For this analysis, researchers included 186 patients with lone AF (mean age at AF diagnosis, 44 years; 81% men) and 86 self-reported healthy patients for controls (mean age, 41 years; 49% men), all of European ancestry, who underwent DNA microarray genotyping. Utilizing the polygenic risk score developed by Weng and colleagues and the genome-wide polygenic score developed by Khera and colleagues, researchers aimed to evaluate risk for lone AF within this population.
According to the study, a high polygenic score was defined as being within the top 10th percentile of the healthy control distribution.

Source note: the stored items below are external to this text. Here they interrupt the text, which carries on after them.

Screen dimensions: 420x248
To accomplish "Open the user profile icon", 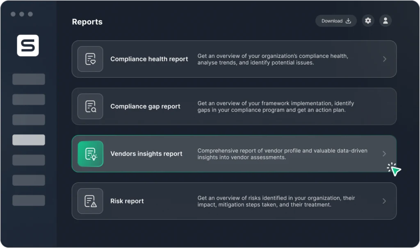I will pos(385,21).
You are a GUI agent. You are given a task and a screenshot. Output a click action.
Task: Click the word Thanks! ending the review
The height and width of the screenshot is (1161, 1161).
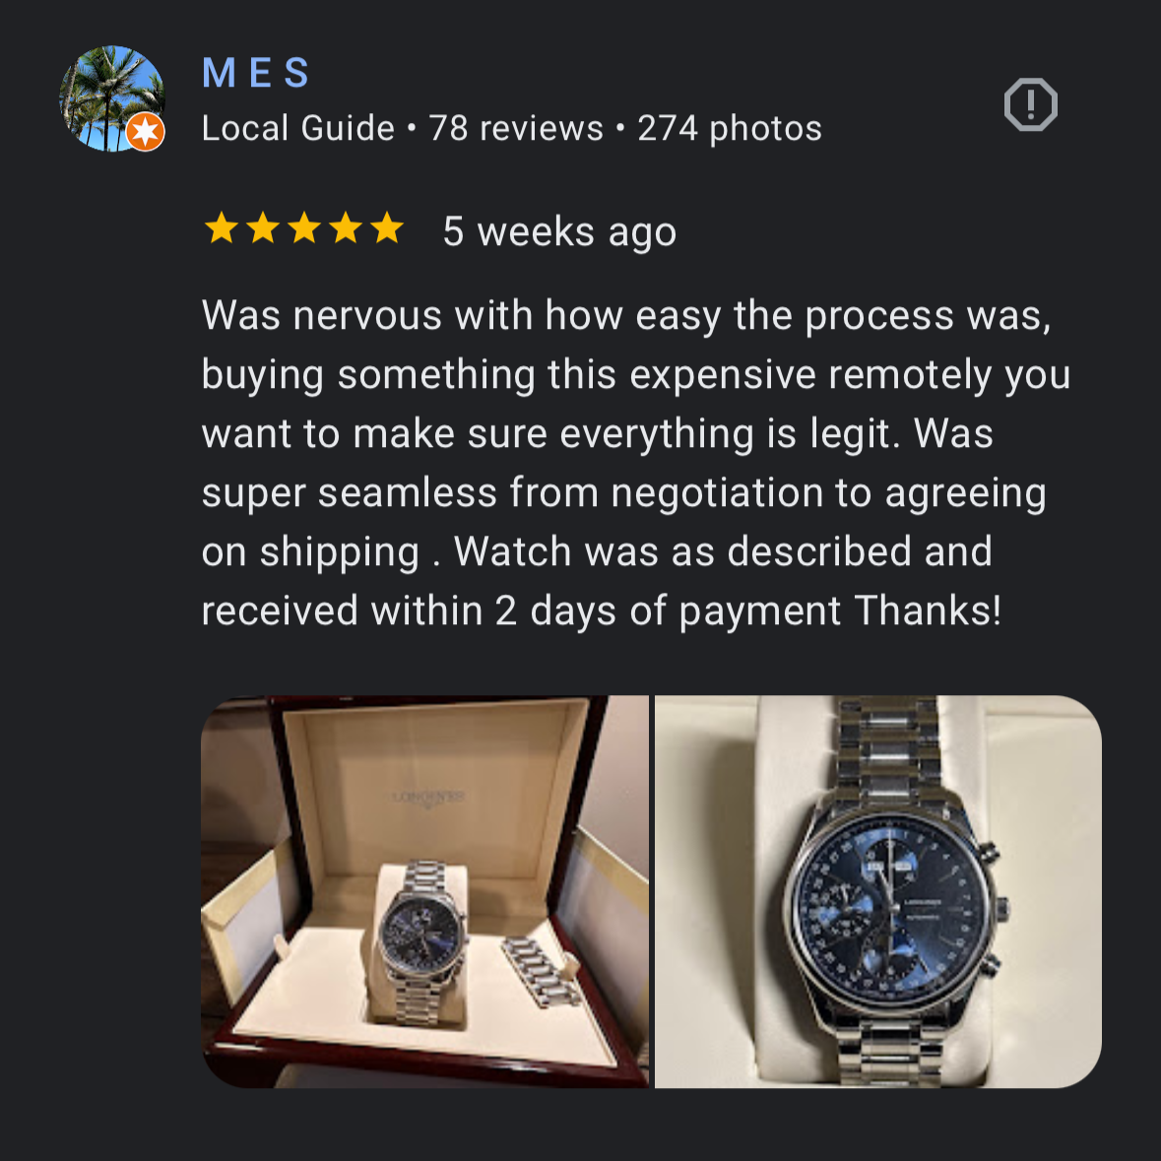[928, 611]
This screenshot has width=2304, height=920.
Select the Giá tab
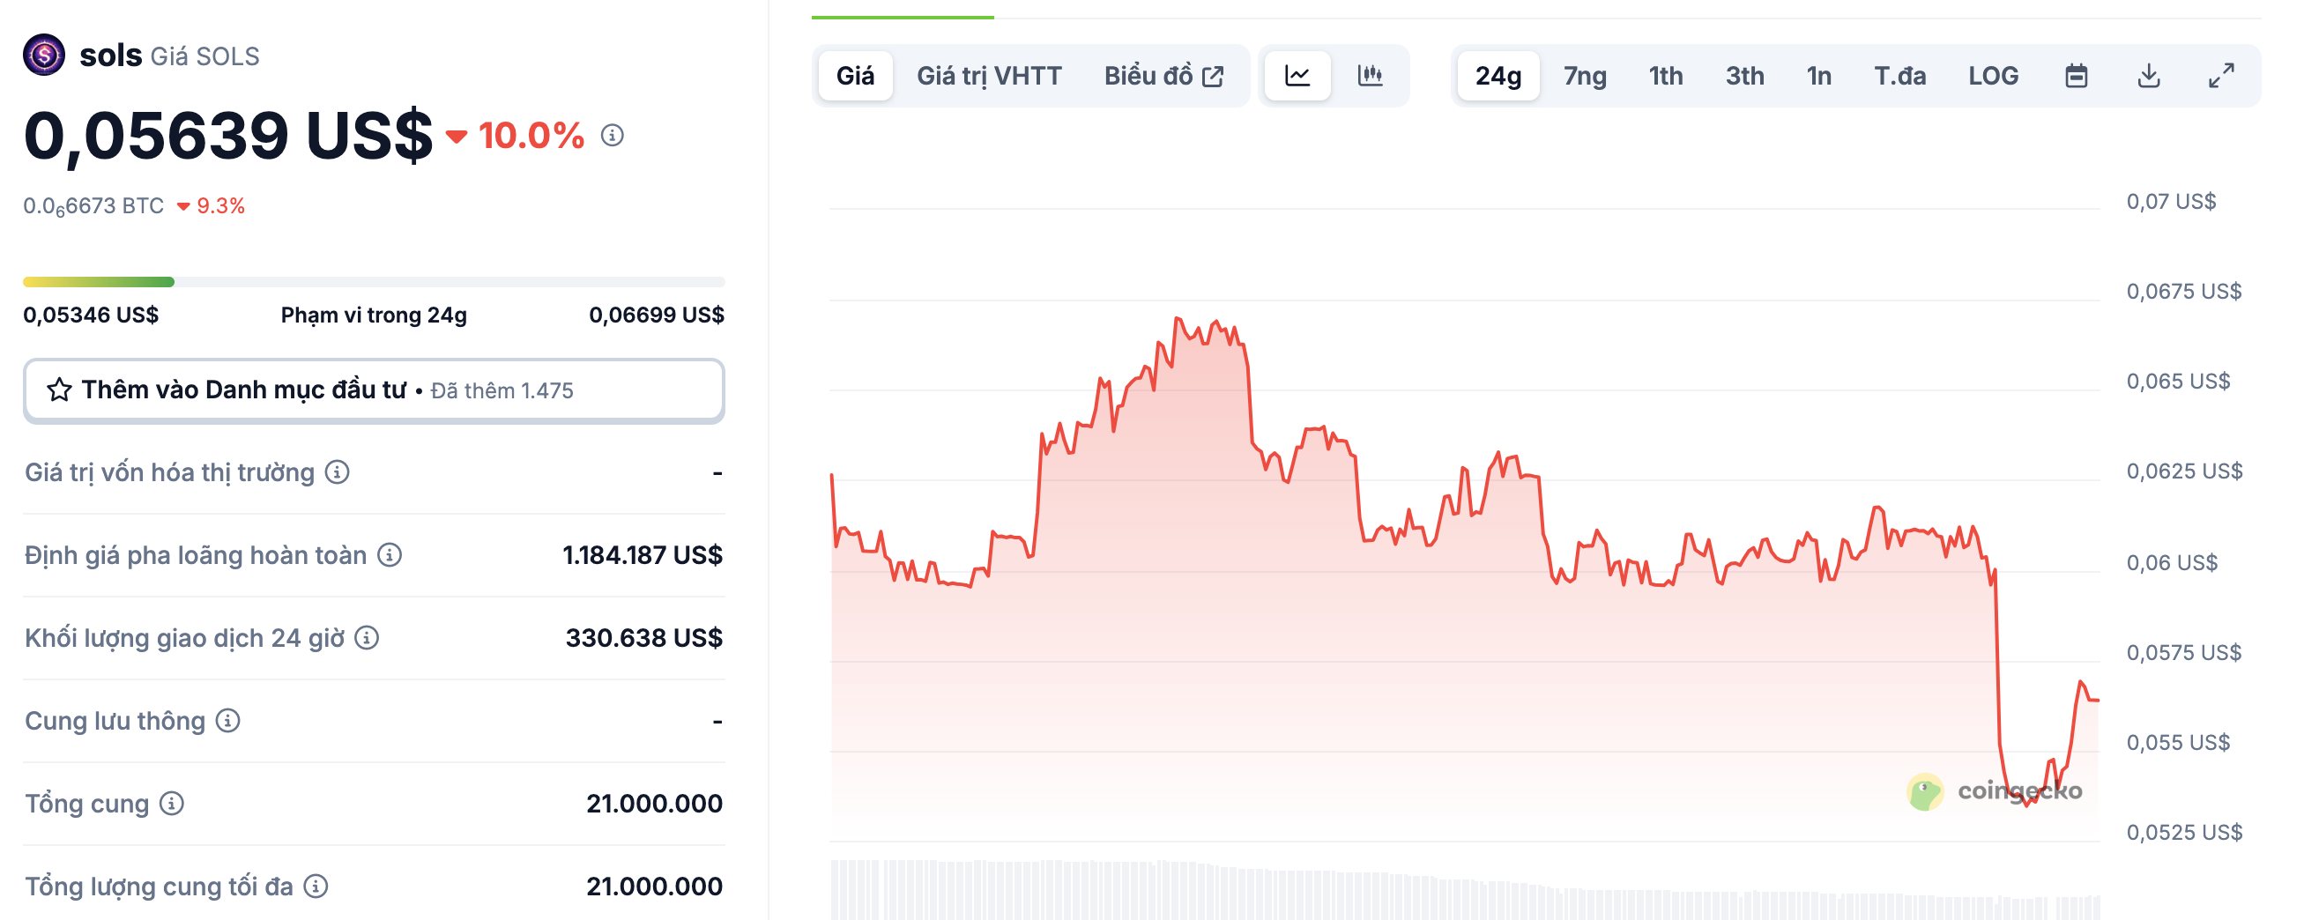pyautogui.click(x=855, y=76)
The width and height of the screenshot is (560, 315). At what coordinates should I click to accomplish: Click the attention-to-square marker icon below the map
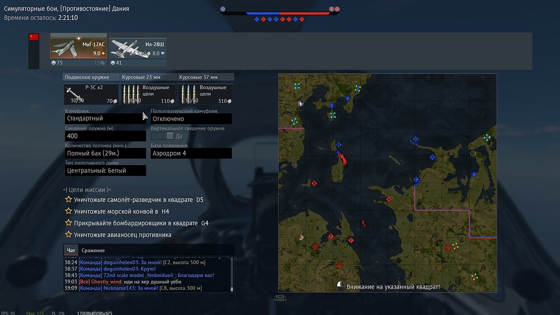point(340,286)
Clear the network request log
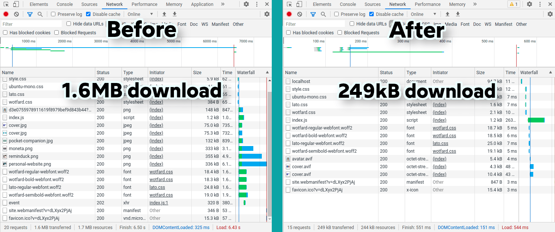Screen dimensions: 555x232 pyautogui.click(x=16, y=14)
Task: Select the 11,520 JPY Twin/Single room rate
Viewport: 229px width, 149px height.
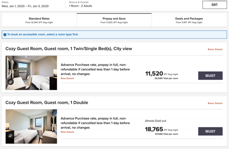Action: pyautogui.click(x=210, y=76)
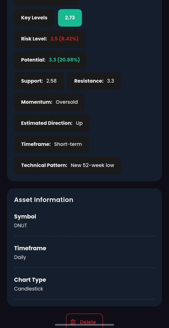The image size is (169, 328).
Task: Click the Chart Type label
Action: click(x=30, y=280)
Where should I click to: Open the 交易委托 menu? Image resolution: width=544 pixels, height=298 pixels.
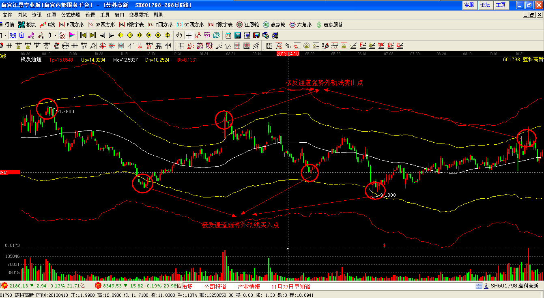click(139, 15)
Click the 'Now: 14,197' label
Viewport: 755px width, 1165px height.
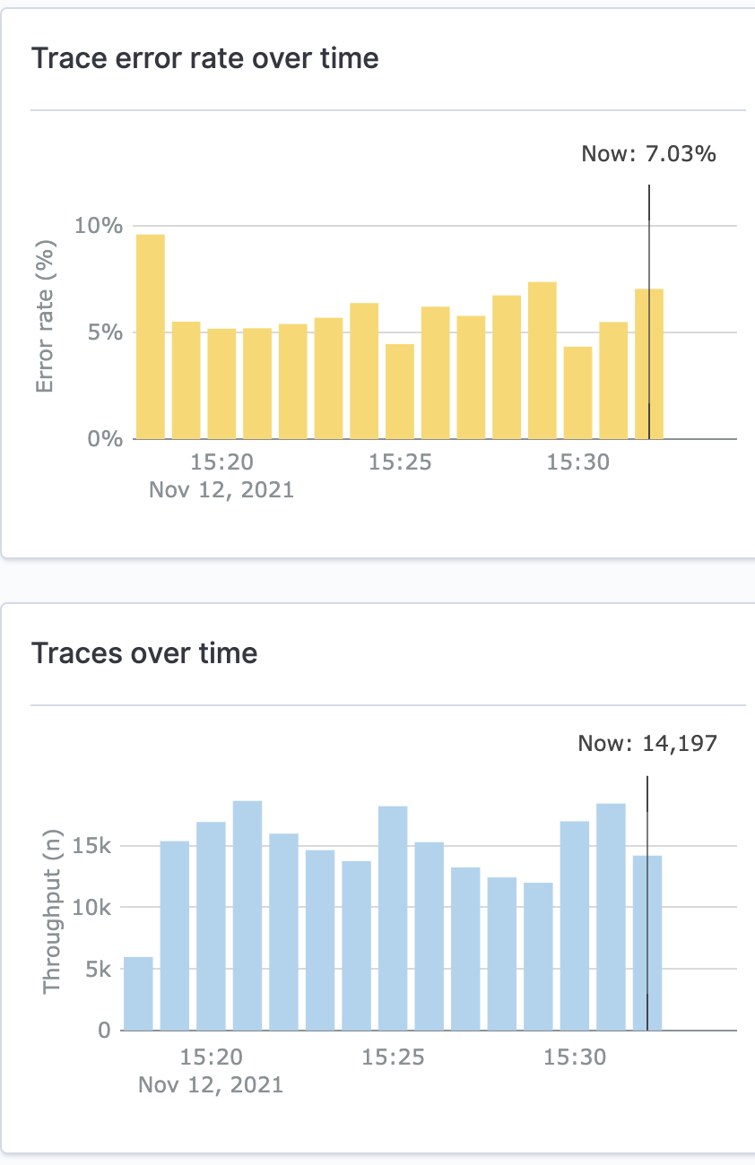point(647,743)
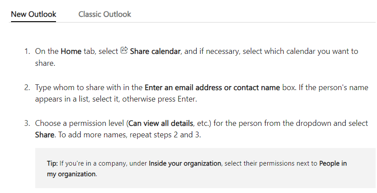Click the word "share." ending step 1

pyautogui.click(x=45, y=63)
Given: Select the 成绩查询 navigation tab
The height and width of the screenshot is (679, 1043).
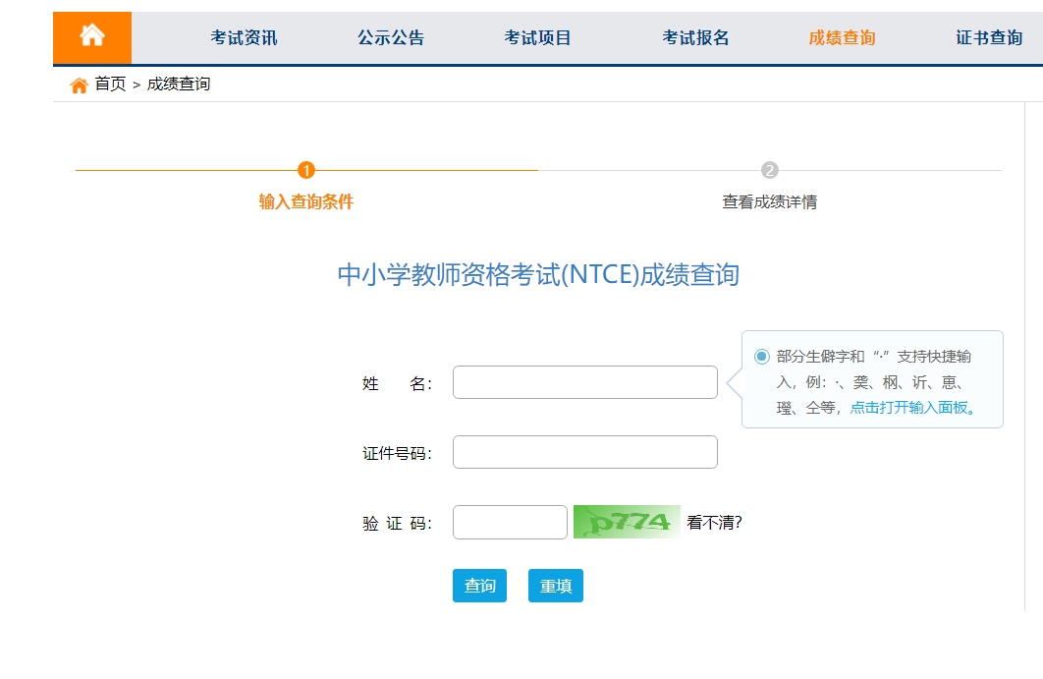Looking at the screenshot, I should click(842, 38).
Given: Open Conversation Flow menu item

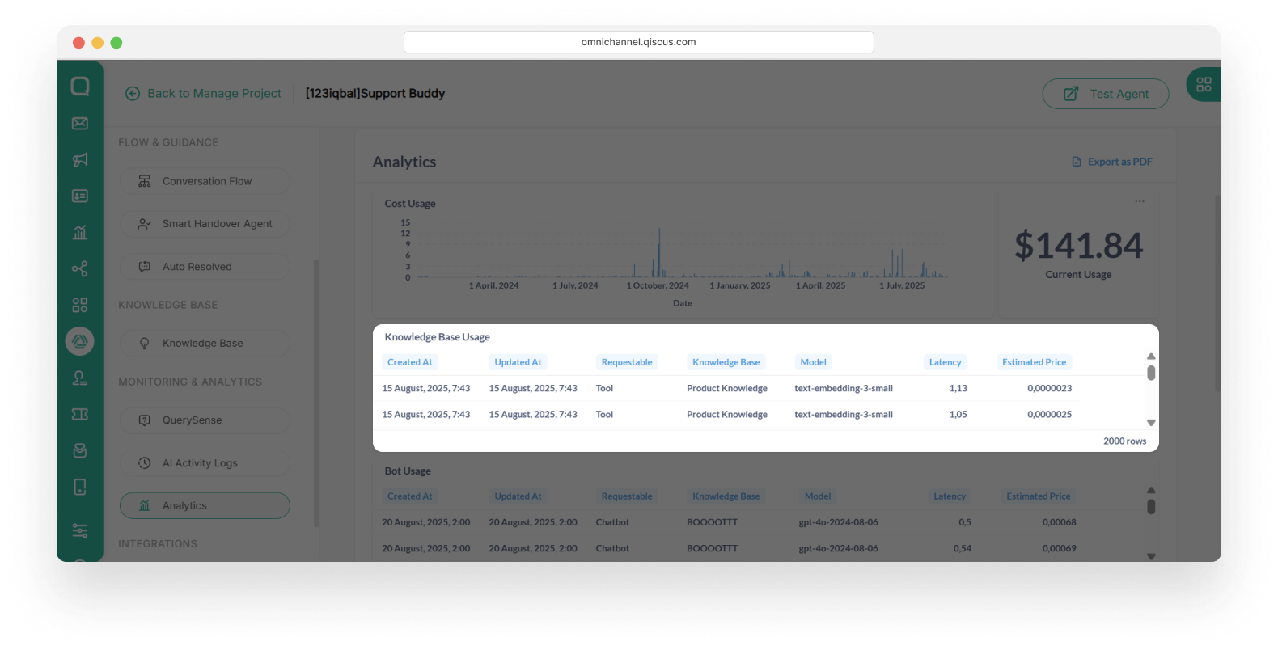Looking at the screenshot, I should pos(205,181).
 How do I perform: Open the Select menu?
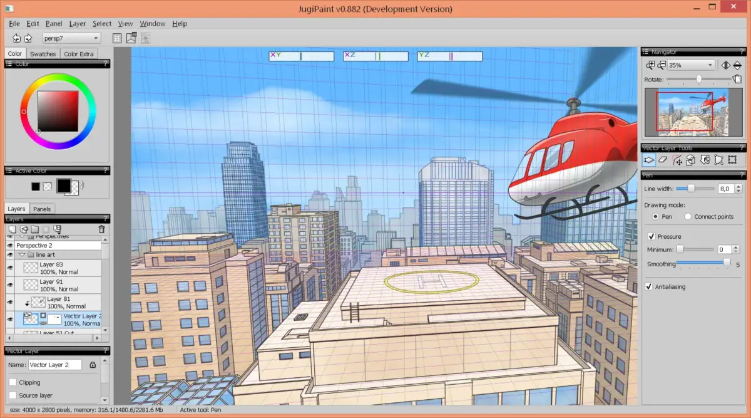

“Although the roles of polygenic scores have begun to be evaluated in AF, they have yet to be assessed in a lone AF cohort, where their potential genetic impact is anticipated to be the most dramatic,” the researchers wrote. “Accordingly, we sought to evaluate two validated polygenic scores in a lone AF cohort.”
Odds of lone AF development
Participants were excluded if they had hypertension, CAD, left ventricular ejection fraction less than 50%, moderate-to-severe valvular heart disease, hyperthyroidism or obstructive sleep apnea.
Among participants with lone AF, a high polygenic risk score was observed in 33.3% and a high genome-wide polygenic risk score was observed in 26.3%.
Researchers found that a high polygenic risk score was associated with an adjusted 5.7-fold increased odds of AF (95% CI, 2.6-13.95; P < .0001), whereas a high genome-wide polygenic score was associated with 3.72-fold greater odds for AF (95% CI, 1.7-8.97; P = .0017) compared with the control group.
According to the study, addition of the polygenic scores to logistic regression models containing the first three principal components, age and sex (C statistic = 0.69; 95% CI, 0.62-0.77) improved discriminatory capacity (polygenic risk score C statistic = 0.77; 95% CI, 0.71-0.83; P = .0005; genome-wide polygenic score C statistic = 0.79; 95% CI, 0.73-0.84; P = .0007).
Researchers observed no difference between the polygenic risk score and genome-wide polygenic score models (P = .4).
“Although it could be anticipated that AF polygenic scores may exert a greater impact on the lone form of the arrhythmia relative to more common forms of AF, direct comparisons with the measures of association determined from prior population-based studies cannot be reasonably made owing to the different study bases and analytical methodologies used,” the researchers wrote. “Beyond highlighting the relevance of SNPs to lone AF pathophysiology, these findings also allude to the potential clinical utility of polygenic scores in the clinical setting, including its use as a tool to optimally guide delivery of upstream preventive therapies to vulnerable individuals.”